Because the ADAPTABLE trial relies on patients to report key information at baseline and throughout follow-up, it represents a unique opportunity to develop, pilot, and evaluate methods to validate and integrate patient-reported information with data obtained from electronic health records (EHRs). In 2016, the National Institutes of Health implemented a project with the goal of using the ADAPTABLE study to develop methods to (1) assess the quality of patient-reported data and (2) integrate the data with existing EHR data. It is hoped that this project will inform future efforts to synthesize potentially inconsistent data from patient-reported and EHR sources and identify opportunities to streamline data.

Download the report.

June 4, 2018: New Article Explores Misleading Use of the Label “Pragmatic” for Some Randomized Clinical Trials

A recent study published in BMC Medicine found that many randomized controlled trials (RCTs) self-labeled as “pragmatic” were actually explanatory in nature, in that they assessed investigational medicines compared with placebo to test efficacy before licensing. Of the RCTs studied, one-third were pre-licensing, single-center, or placebo-controlled trials and thus not appropriately described as pragmatic.

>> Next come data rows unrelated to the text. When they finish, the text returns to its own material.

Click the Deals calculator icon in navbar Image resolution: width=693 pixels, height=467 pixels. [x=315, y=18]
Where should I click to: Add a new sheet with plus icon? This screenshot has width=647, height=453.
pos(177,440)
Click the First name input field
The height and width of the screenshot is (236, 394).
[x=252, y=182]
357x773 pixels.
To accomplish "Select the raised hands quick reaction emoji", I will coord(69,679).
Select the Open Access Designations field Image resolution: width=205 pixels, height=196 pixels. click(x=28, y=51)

Appropriately describing the design and characteristics of a pragmatic trial helps readers understand the trial’s relevance for real-world practice. The authors explain that RCTs suitably termed pragmatic compare the effectiveness of 2 available medicines or interventions prescribed in routine clinical care. The purpose of such pragmatic RCTs is to provide real-world evidence for which interventions should be recommended or prioritized.

The authors recommend that investigators use a standard tool, such as the CONSORT Pragmatic Trials extension or the PRECIS-2 tool, to prospectively evaluate the pragmatic characteristics of their RCTs. Use of these tools can also assist funders, ethics committees, and journal editors in determining whether an RCT has been accurately labeled as pragmatic.

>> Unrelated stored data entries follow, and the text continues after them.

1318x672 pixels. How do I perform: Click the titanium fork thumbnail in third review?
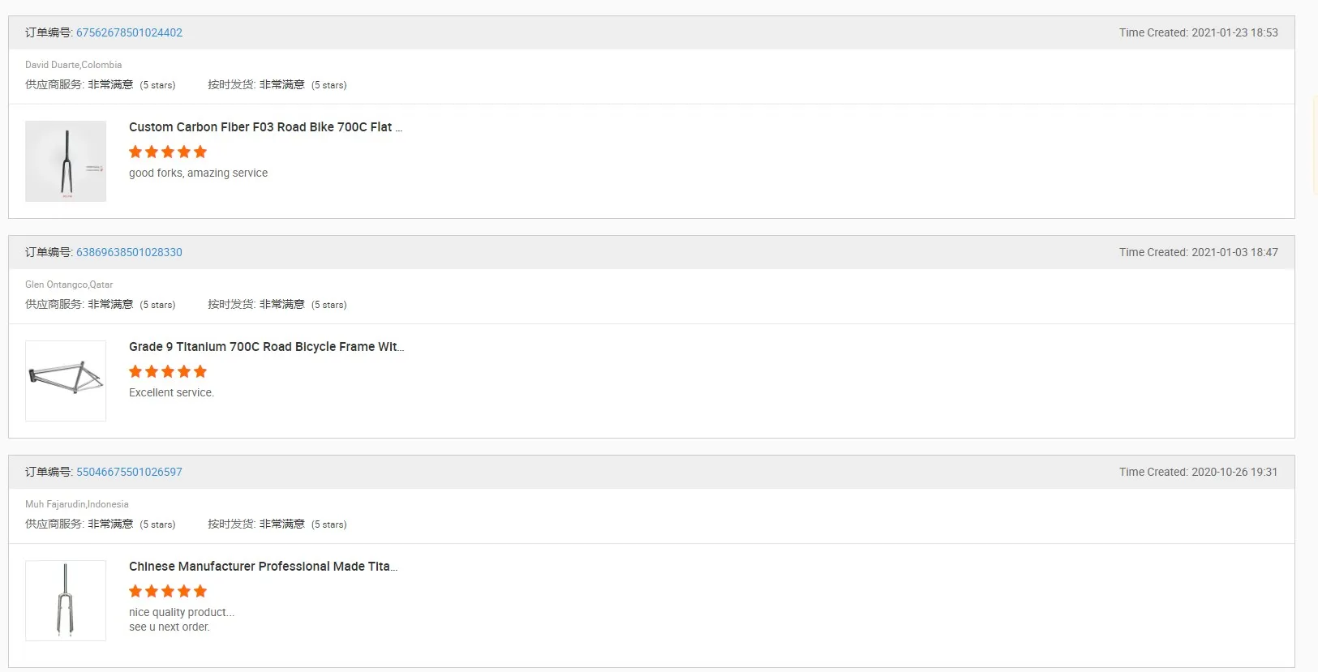[x=66, y=601]
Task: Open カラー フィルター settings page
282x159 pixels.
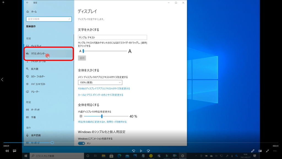Action: 38,76
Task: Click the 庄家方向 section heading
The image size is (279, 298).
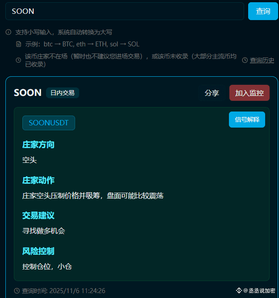Action: coord(38,145)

The BMC Medicine article cites NIH Collaboratory publications by Ali et al. and Johnson et al., as well as the Living Textbook, in its discussion of pragmatic RCTs and the tools available to assess their relevance for real-world practice.

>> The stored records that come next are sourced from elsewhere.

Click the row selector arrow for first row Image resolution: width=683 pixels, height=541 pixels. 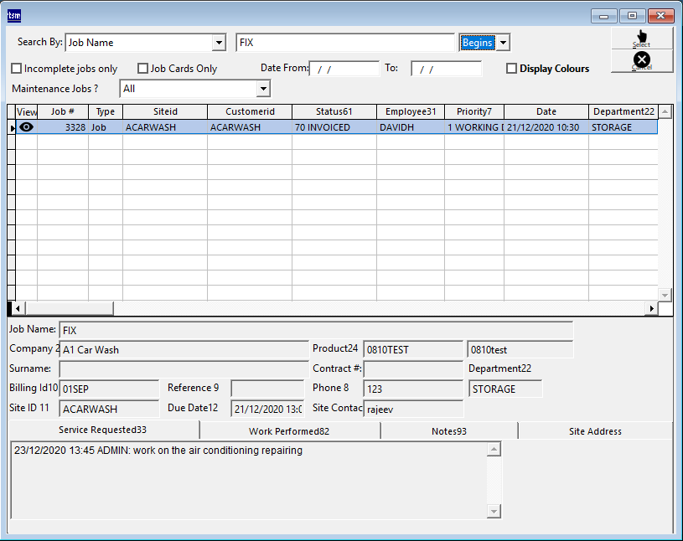(12, 127)
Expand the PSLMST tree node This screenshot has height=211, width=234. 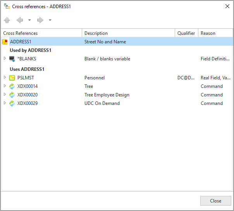point(5,77)
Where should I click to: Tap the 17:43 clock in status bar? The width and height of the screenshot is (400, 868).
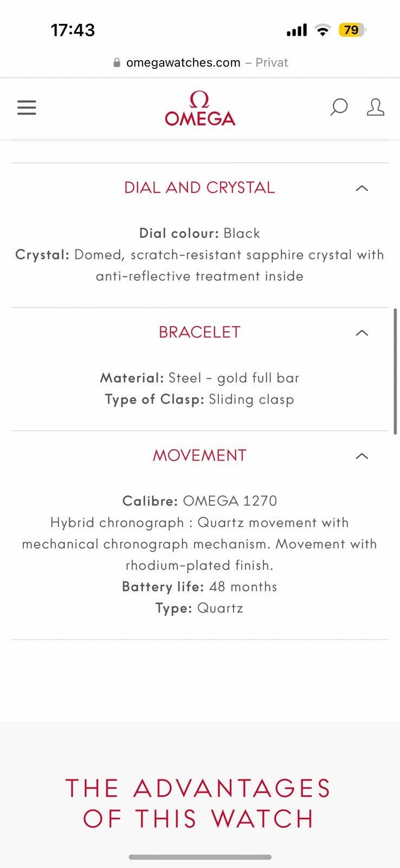[x=73, y=30]
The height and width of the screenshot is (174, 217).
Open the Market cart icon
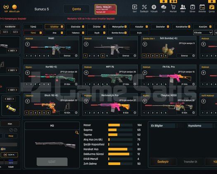[173, 7]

“Submissions of RCTs to funders, research ethics committees, and peer-reviewed journals should include a PRECIS-2 tool assessment done by the trial investigators. Clarity and accuracy on the extent to which an RCT is pragmatic will help [to] understand how much it is relevant to real-world practice.” (Dal-Ré et al. 2018)

October 11, 2017: New grant awarded to Dr. Jeffrey Jarvik and his team of investigators to promote pragmatic musculoskeletal clinical research

Congratulations to Dr. Jeffrey Jarvik and his colleagues at the University of Washington for their recent grant award to establish the Core Center for Clinical Research (CCCR). The initiative will promote pragmatic, multi-institutional clinical research on musculoskeletal conditions, such as the diagnosis and treatment of back pain. The new center—the UW Center for Clinical Learning, Effectiveness And Research (CLEAR)—will investigate the effectiveness of interventions such as imagining tests, physical therapy, opioids, spine injections, and spine surgery, as well as approaches for implementation.  The National Institutes of Health (NIH)/National Institute of Arthritis and Musculoskeletal and Skin Diseases (NIAMS) are funding the 5-year, $3.7 million initiative, which will include pragmatic and comparative effectiveness trials and Core groups, including:

  • The Methodology Core, led by Patrick J. Heagerty PhD, Chair of the Department of Biostatistics, and Sean Mooney PhD, Professor of Biomedical Informatics and Chief Research Information Officer
  • The Resource Core, led by Janna Friedly MD, Associate Professor of Rehabilitation Medicine, and Danielle Lavallee PharmD PhD, Research Associate Professor of Surgery

Dr. Jarvik is a Professor of Radiology at University of Washington and the Principal Investigator the Collaboratory Demonstration Project, the Lumbar Imaging with Reporting of Epidemiology (LIRE) trial.